Elle m'avait précisé que c'étaient tous des adolescents avec une histoire un peu difficile, et que cet atelier était l'un des seuls endroits où ils pouvaient s'exprimer librement. Et que ça donnait des textes souvent très impressionnants.
Bien sûr, j'ai dit oui. Et j'ai passé un moment assez extraordinaire à échanger avec eux, à leur demander ce qu'ils écrivaient et à en parler, en insistant constamment sur le fait qu'à leur âge, j'écrivais déjà, mais que je ne me doutais aucunement qu'un jour je serais publié et rencontrerais le succès. Alors, qu'ils ne se mettent pas martel en tête, qu'ils continuent à avancer et à écrire, et puis ils verraient bien, le moment venu...

A l'époque, j'écrivais Les Trois Médecins et je leur ai confié mon projet d'écrire un remake des Trois Mousquetaires. Leurs remarques, leurs questions, leurs réactions m'ont fait tant de bien et j'ai passé un si bon moment que j'ai trouvé tout naturel de tous les nommer dans les remerciements du livre. Ils m'ont remercié, mais ils faisaient erreur : c'est moi qui leur devais un merci.

Un an ou deux plus tard, l'enseignante m'a écrit pour me confier qu'elle venait de vivre une expérience très pénible. Elle avait invité un autre écrivain à rencontrer les adolescents du même groupe. Non seulement ça n'avait pas accroché, mais elle venait de découvrir, quelques mois plus tard, qu'il avait écrit un texte extrêmement méprisant, dans lequel il ironisait sur (je le cite de mémoire) "ces ados qui s'imaginent, parce qu'ils écrivent, qu'ils ont quelque chose à dire". Il ne nommait ni la ville, ni les adolescents, ni leur enseignante mais, pour qui les connaissait, la description de leur rencontre ne laissait aucun doute quant à leur identité. Et dans son texte, sa condescendance envers ces adolescents était palpable.

J'ai répondu à l'enseignante que j'étais aussi choqué qu'elle. Et qu'à mon avis (je me cite de mémoire) ce type était un sale con.

Et tout récemment, à la télé j'ai encore entendu parler d'un autre écrivain (mais j'oublie son nom) qui raconte dans un de ses livres comme il a souffert dans les salons pluvieux et déserts où personne ne le connaissait et ne venait le voir.
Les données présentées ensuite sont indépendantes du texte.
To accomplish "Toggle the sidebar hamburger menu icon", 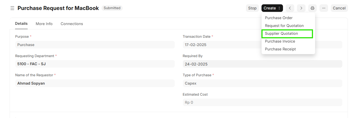I will click(12, 8).
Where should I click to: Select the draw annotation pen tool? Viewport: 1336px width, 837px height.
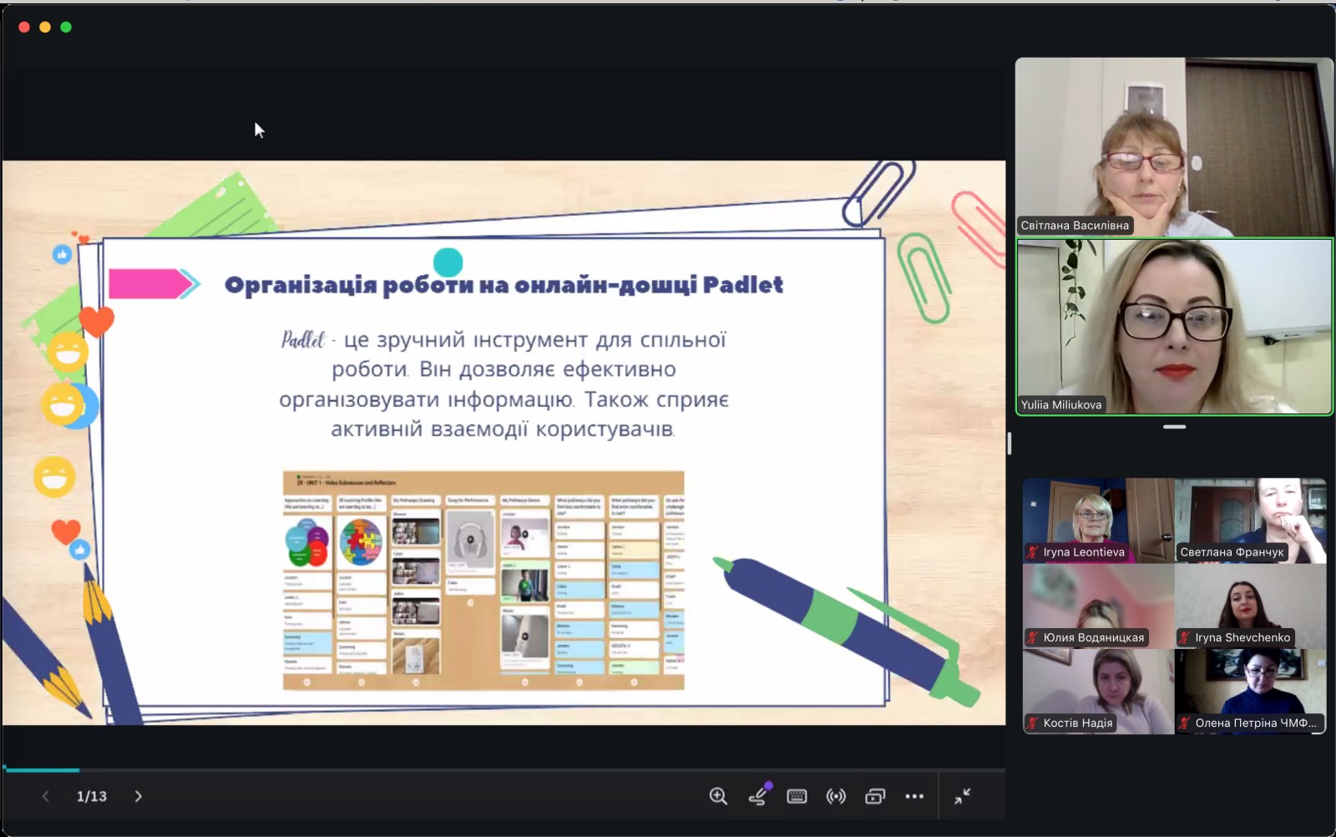click(x=758, y=796)
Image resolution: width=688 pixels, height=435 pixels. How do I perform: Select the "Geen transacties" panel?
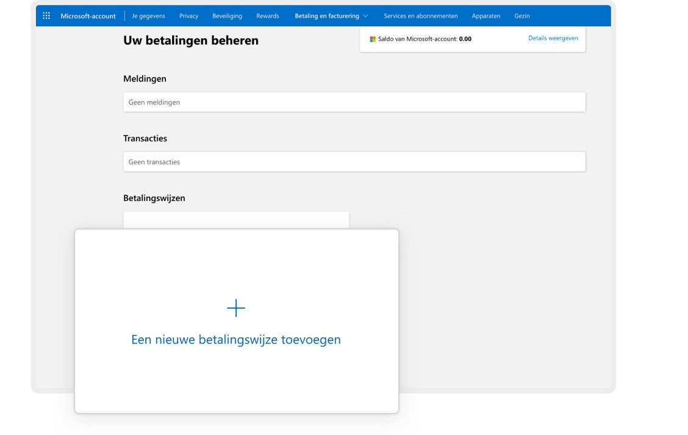354,162
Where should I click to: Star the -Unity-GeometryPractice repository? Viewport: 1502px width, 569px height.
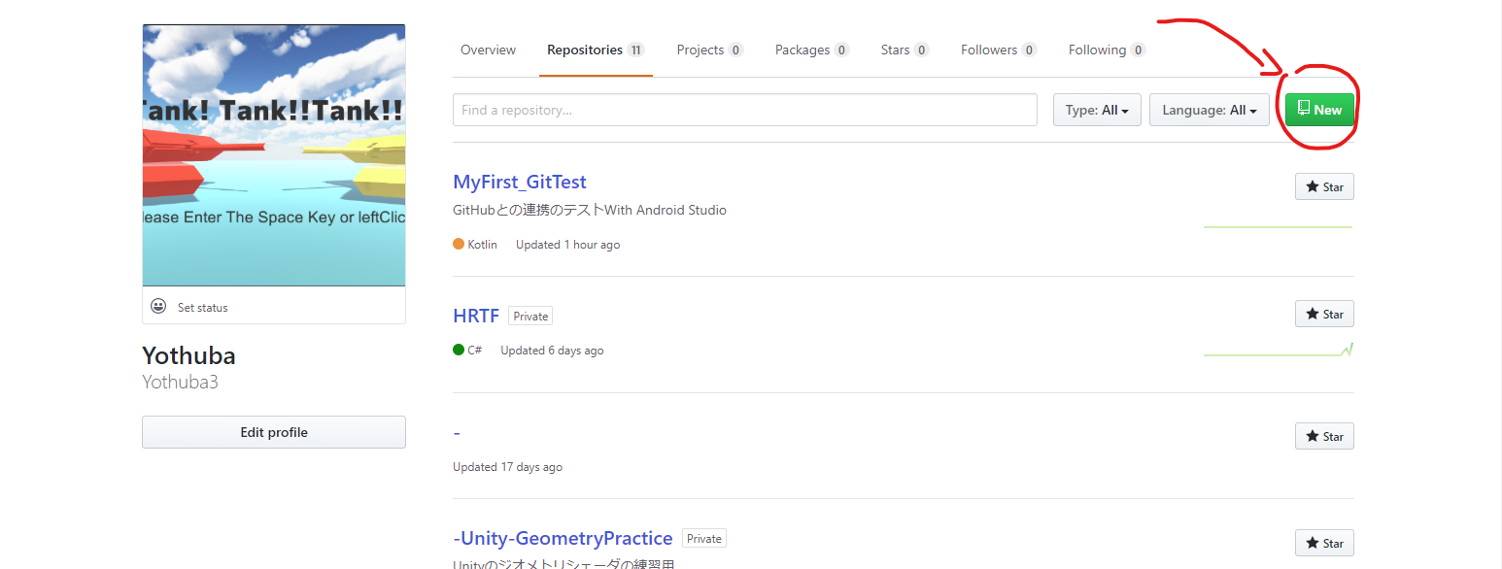[x=1324, y=543]
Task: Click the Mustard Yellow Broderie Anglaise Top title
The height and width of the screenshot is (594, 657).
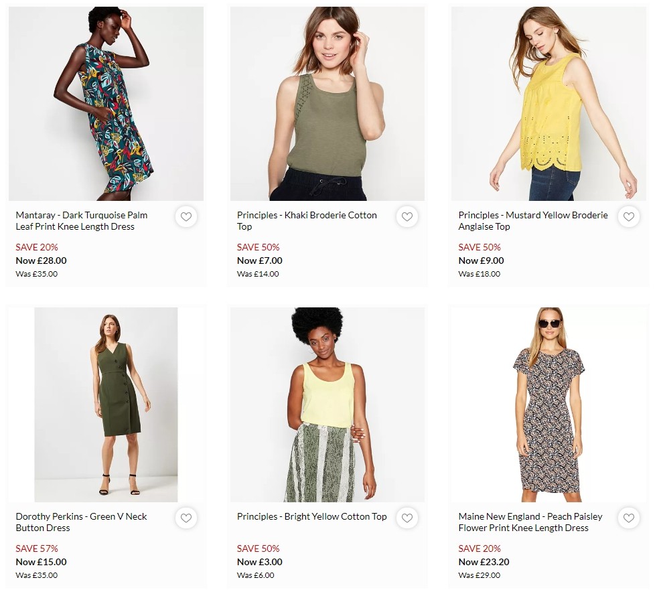Action: (533, 221)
Mais rien n'oblige jamais un écrivain à aller à un salon, rencontrer des lecteurs ou parler à des lycéens. On ne le fait pas pour la gloire, on ne le fait pas pour la postérité, et on ne le fait certainement pas pour l'argent. Si on n'en a pas envie, on n'y va pas. Mais lorsqu'on y va, la moindre des choses c'est d'y aller de bonne grâce. Et de ne pas déverser sa rancoeur, après coups, sur les gens qui étaient là pour nous y accueillir. Ils n'étaient peut-être pas nombreux, mais ils sont venus, et à ce titre ils méritent notre respect.

C'est comme les médecins qui ne respectent pas les patients qui leur parlent de ce qui les fait souffrir. Un écrivain qui n'a pas de respect pour les personnse qui lisent et qui écrivent et le font parler de littérature - surtout quand elles sont peu nombreuses - n'est probablement pas fait pour ce métier.